Entries shown section start

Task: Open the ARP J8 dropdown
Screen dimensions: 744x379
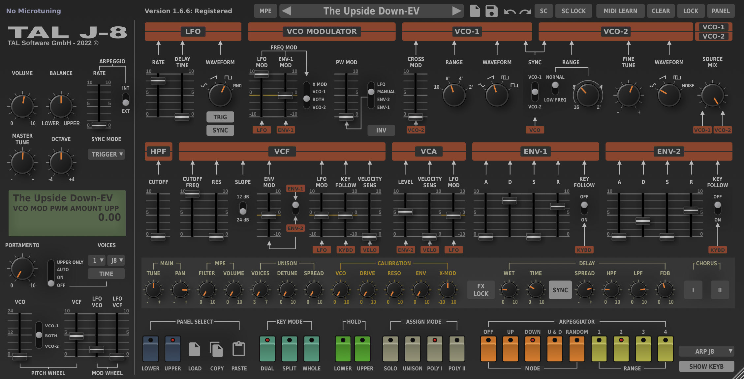Action: point(706,351)

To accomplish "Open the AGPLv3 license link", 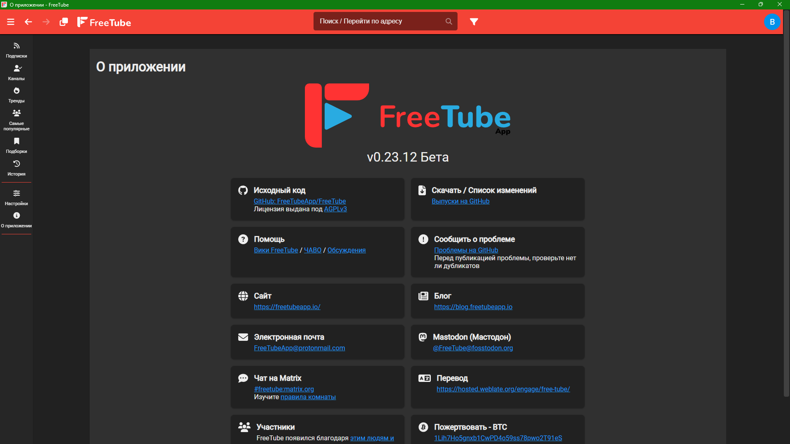I will pos(335,209).
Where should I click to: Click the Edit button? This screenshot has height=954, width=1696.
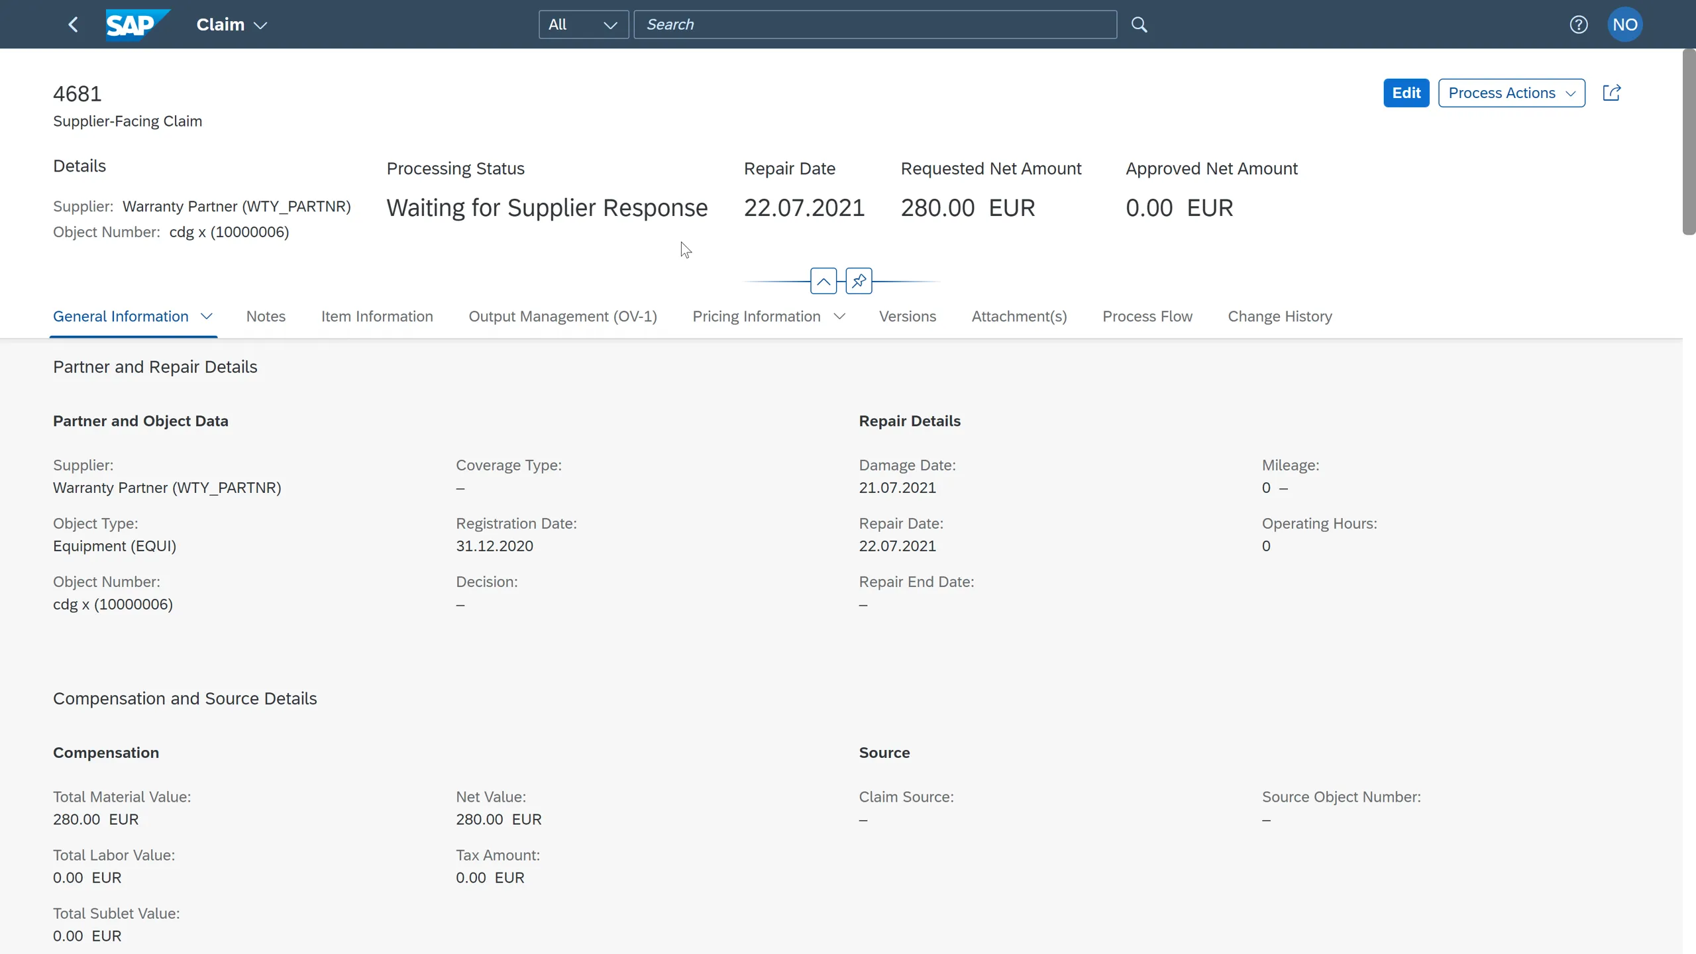(x=1406, y=93)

Entries shown section end

What you will do →
With pictures excluded, the lines running from the one containing "Where should I" through the last line of the records above are to be restated exactly and in full.

Answer box →
Where should I click to: Click the Edit button? This screenshot has height=954, width=1696.
(x=1406, y=93)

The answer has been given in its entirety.